* **Task directions**
Scan the records below for the line containing "You are a computer-use agent. 874x538 pixels." and the line containing "Instruction: Click the". Copy both, plus every line between, exactly.

* **Materials provided**
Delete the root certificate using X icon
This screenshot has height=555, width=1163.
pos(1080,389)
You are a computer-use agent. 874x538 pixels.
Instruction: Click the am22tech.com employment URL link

...

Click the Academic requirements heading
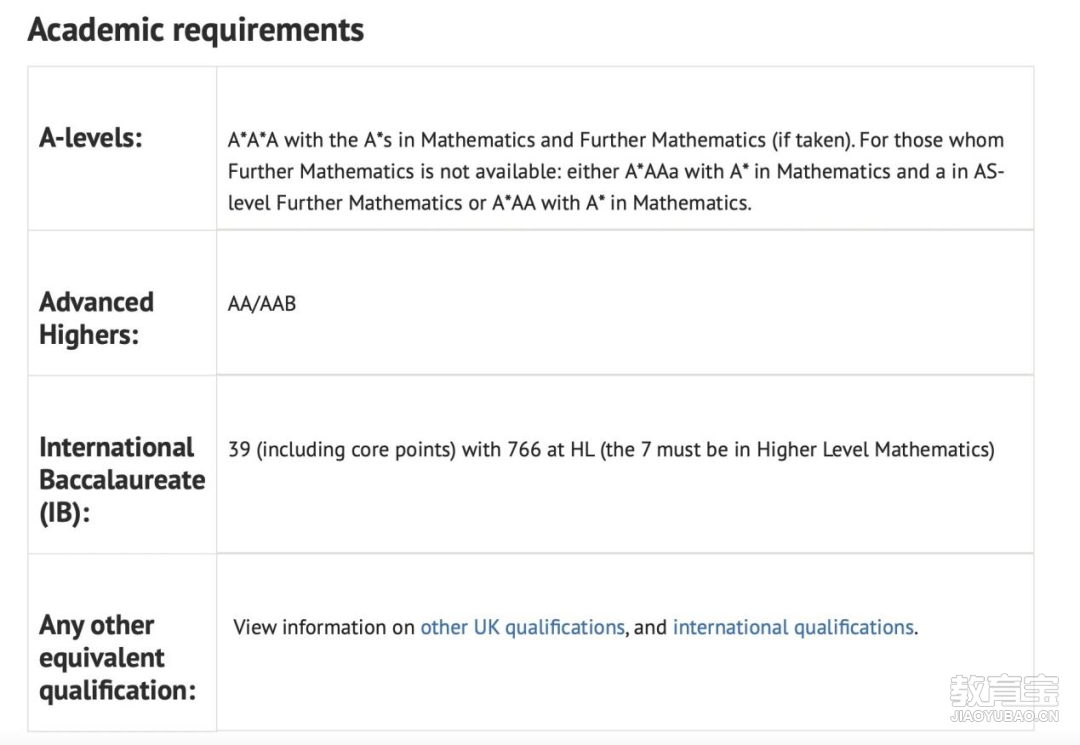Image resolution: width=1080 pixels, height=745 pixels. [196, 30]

* **Answer space**
You are a computer-use agent. 874x538 pixels.
Instruction: Click the am22tech.com employment URL link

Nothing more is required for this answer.